Employees and analysts uncertain about Yellow's future

Yellow may be drawing down on its cash reserves. (Photo: Jim Allen/FreightWaves)

A Wednesday note to investors from Stephens, a financial services company, estimates that Yellow may soon breach a key requirement on its cash reserves. 

Based on a July 10 liquidity disclosure, Stephens estimated that Yellow was burning $4 million in cash each week in the second quarter of 2023. In that same filing, Yellow disclosed that it had roughly $100 million in cash as of the end of June. 

Jack Atkins and Grant Smith, respectively a research analyst and associate both at Stephens covering the freight and logistics sectors, wrote in the note that Yellow’s cash flow has been severely limited as customers have diverted freight.
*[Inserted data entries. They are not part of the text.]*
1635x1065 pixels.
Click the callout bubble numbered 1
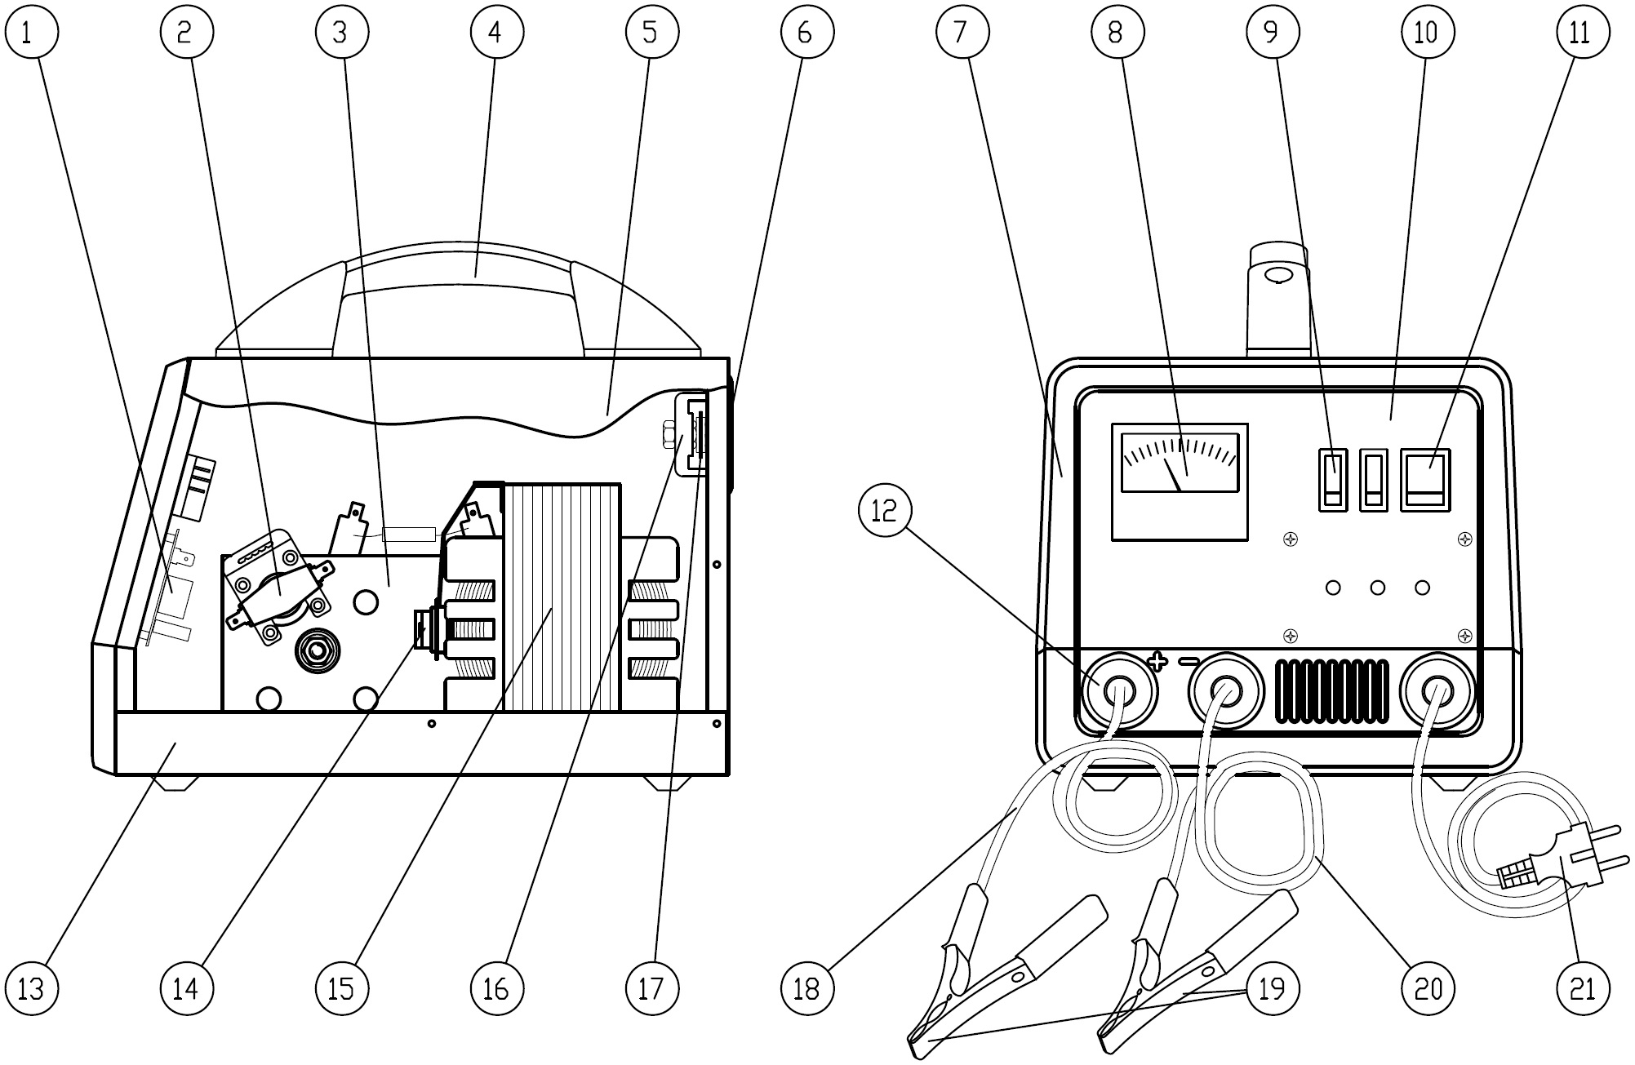tap(31, 32)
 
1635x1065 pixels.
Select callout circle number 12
tap(885, 510)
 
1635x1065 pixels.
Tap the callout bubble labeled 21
tap(1582, 989)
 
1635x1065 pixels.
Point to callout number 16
tap(496, 989)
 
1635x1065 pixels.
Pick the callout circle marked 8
tap(1116, 32)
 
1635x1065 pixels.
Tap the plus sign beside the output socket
tap(1157, 661)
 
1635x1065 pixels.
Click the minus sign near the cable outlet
tap(1188, 661)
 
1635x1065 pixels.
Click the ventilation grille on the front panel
tap(1331, 690)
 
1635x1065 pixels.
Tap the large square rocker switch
tap(1426, 480)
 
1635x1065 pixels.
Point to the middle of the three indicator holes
tap(1378, 588)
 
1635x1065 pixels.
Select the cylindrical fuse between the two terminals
tap(410, 535)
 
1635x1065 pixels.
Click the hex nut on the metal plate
tap(316, 650)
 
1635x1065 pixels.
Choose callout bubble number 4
tap(496, 32)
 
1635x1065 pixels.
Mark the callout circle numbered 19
tap(1272, 989)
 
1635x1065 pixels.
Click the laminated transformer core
tap(562, 596)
However, Atkins and Smith wrote that it’s unlikely Yellow was able to “adjust its expense structure that rapidly,” so the trucking carrier still had some $70 million in cash expenses last week while revenue was some 35% below plan. 

Stephens estimated that Yellow likely burned $20 million to $25 million in cash last week.


Given further freight diversions, Stephens estimates the company is now burning $9 million to $10 million per day, estimating that the company’s revenue per day is down 70% from Q2 levels, with expenses per day at about the same level, excluding noncash costs and deferred health and welfare payments. 

This means that the company is likely nearing a key requirement set out by its lenders: Yellow cannot have less than $35 million in liquid cash reserves. 

“Putting it all together, if Yellow had roughly $100 mil. in cash at the end of June, burned $4 mil.-$5 mil. a week during the first two weeks of July, burned an additional $20 mil.-$25 mil. last week and is now burning $9 mil.-$10 mil. per day, it is reasonable to believe that the Company could breach its $35 mil. liquidity requirement at any moment,” the Stephens note read.

Yellow did not immediately return a request for comment. 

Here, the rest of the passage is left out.